Christopher’s analysis is spot on, but the big problem for Labour is Gove’s plans are still likely to be very popular, unless it can come up with a convincing and accessible case against.
The Tories have largely won the argument about educational standards, not least because they and the Department for Education have lied about the statistics (latest example here from Tory MP Liz Truss), and because Labour has allowed them to get away with it.
Now, ‘everyone knows’ that educational standards have fallen badly, and ‘everyone’ seems to be agreed that something must be done. Gove offers that something, and it looks attractive to those without the time or inclination to see past the media’s happy compliance.
The answer to Labour’s problem comes in another section of Christopher’s analysis:
Every child from the 29th to 48th percentile gets an average grade of “D”. If that were not hard enough, children are moving targets – particularly in the early teenage years. There is a lot of movement between standardised tests. One third of the bottom quarter of children at the age of 11 break out of that grouping by the age of 16.

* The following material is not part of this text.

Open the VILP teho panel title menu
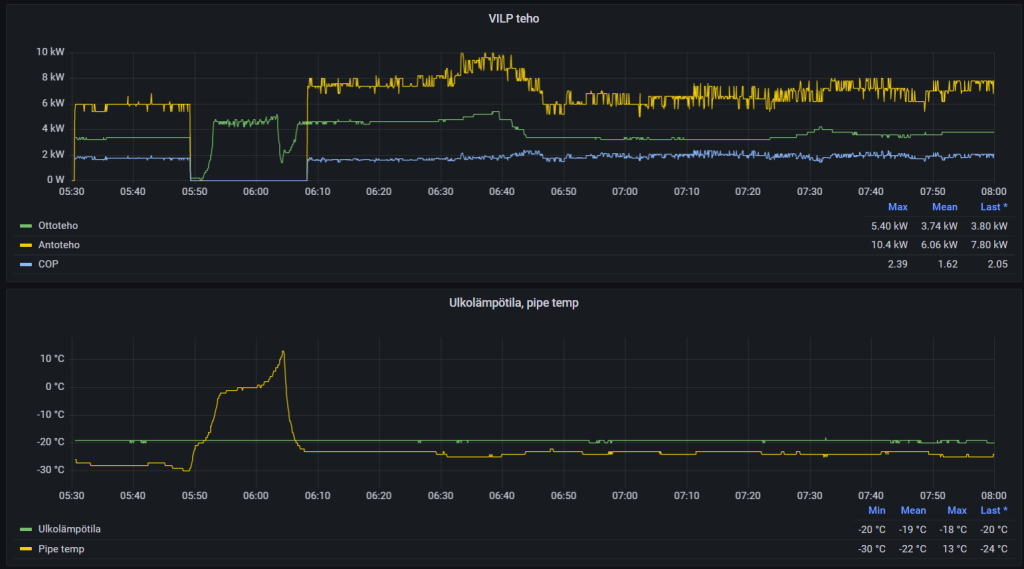Viewport: 1024px width, 569px height. click(x=512, y=18)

The top mark for the renewed CSE will equate to a D at ‘O’ level. That is widely seen as a fail. So 25% of children will be seen to fail, however well they do in the CSE, and (if the 75%/25% split is maintained) the bar will be raised if there are too many children doing well enough to do the ‘O’ level. ‘Pour encourager lest autres’ I think it’s called.
This knowledge, combined with the percentile stats provided by Christopher, creates a scary picture for parents. For not only will the 25% be consigned to the scrap heap, there’s another 25% of so at significant risk of being consigned, because we know that a) right up to the 48% percentile we’re talking fail-grade, and that the mobility across the percentiles is large (where some go up, some must go down).
And the risk doesn’t stop at the 48% percentile. It may lessen off, but anywhere up to, say 70% of children may be at some risk of dipping into failure.
This should be Labour’s pitch:
If we win in 2015, we won’t put the futures of 70% of children at risk. We’ll give everyone the opportunity to make the best of themselves. We’re the party of legitimate aspiration. We commit to stopping the two-tier exam system, and returning to policy based on respect for professionals and honesty with data.
Job done. Get to it, Twiggy, and stop arsing about talking procedure and waiting for detail.